You might find the shutter speeds are far from accurate, plus the bellows might have developed holes over the years.  But if you can repair the bellows (or get lucky there's no light leaks) and can narrow down the actual shutter speed(s), you can cut down 4x5 film and take one shot at a time with it.  If it takes 122 film, you can buy adapters to allow standard 120 film use.


----------



## Derrel (Sep 23, 2020)

Here are a couple of my old family photos that my grandfather shot in the early 1930s with a folding Kodak.


----------



## vintagesnaps (Sep 23, 2020)

Cool! I have various folders etc. that are similar. I find that the slower speeds tend to be really slow sometimes and sound like they're winding down and may never fire the shutter! (Yeah, I have a lot of old cameras!) I go by the sound if it seems reasonably up to speed. Just shoot on a fairly nice sunny day, and try more than one speed/aperture. 

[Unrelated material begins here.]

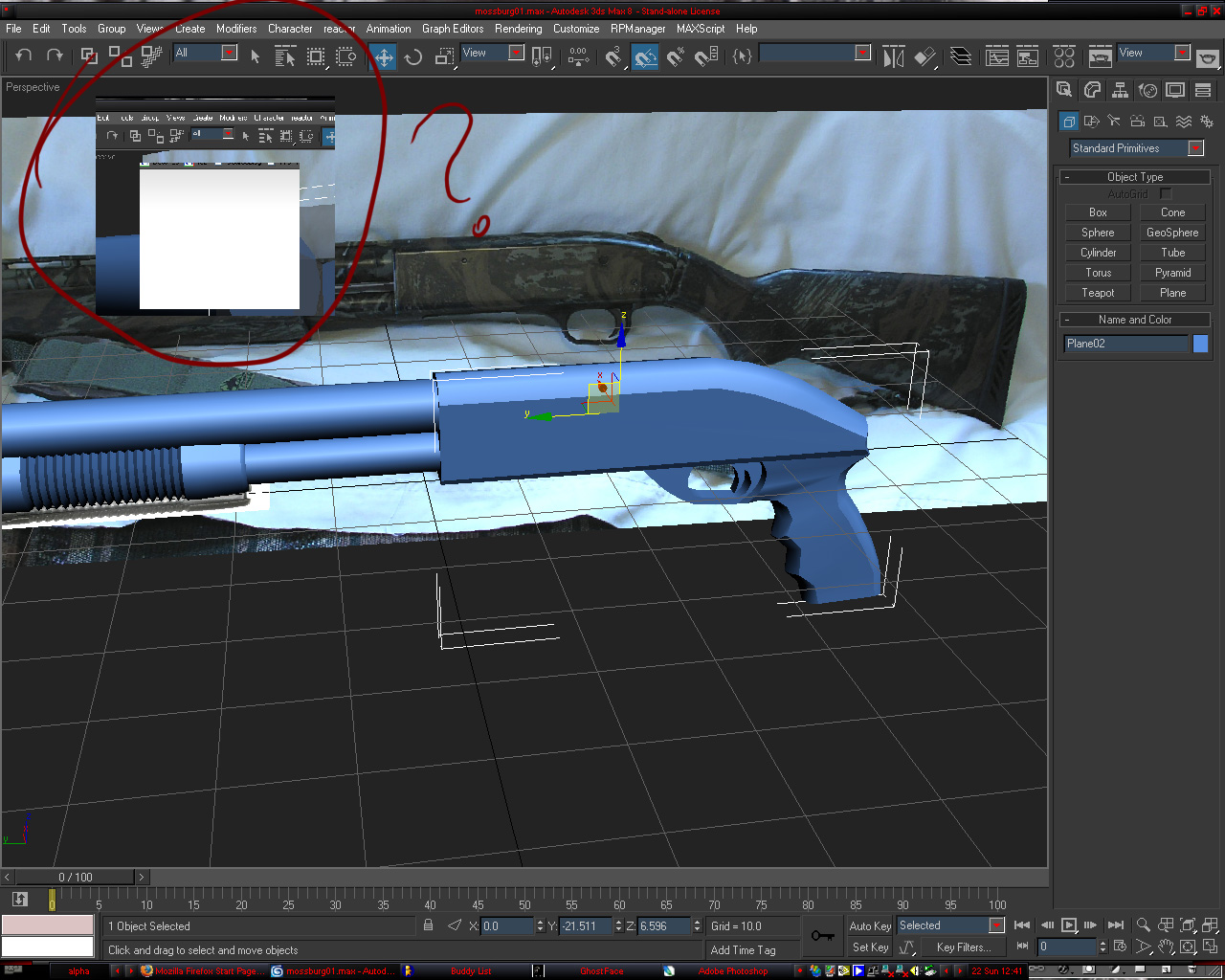The width and height of the screenshot is (1225, 980).
Task: Collapse the Object Type rollout
Action: pos(1135,177)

I suppose you might be able to figure out which relatives may have used the camera from what years it was made.


----------



## Pixeldawg1 (Sep 24, 2020)

I love looking at old photos and am on a few Facebook groups for this. That camera might be worth more than you realize. Here in China, the old Kodaks like this can go for upwards of $700. The reason is that when Mao took over, all things photographic- cameras, film, photos were destroyed as "evils of wester societies", so now these old Kodak and other cameras go for premium money.


----------



## acparsons (Sep 24, 2020)

Great piece of history right there.


----------



## photoflyer (Sep 24, 2020)

Derrel said:


> Here are a couple of my old family photos that my grandfather shot in the early 1930s with a folding Kodak.



Vintage photos always leave me wondering what happened in the minutes after the shutter was clicked.


----------



## star camera company (Sep 24, 2020)

I’ve got about 30 of these my Dad used to buy them at flea markets.   Tell the China guy I’ll sell them each for $600


----------



## webestang64 (Sep 24, 2020)

star camera company said:


> Tell the China guy I’ll sell them each for $600



I'd sell mine for $500 each.


----------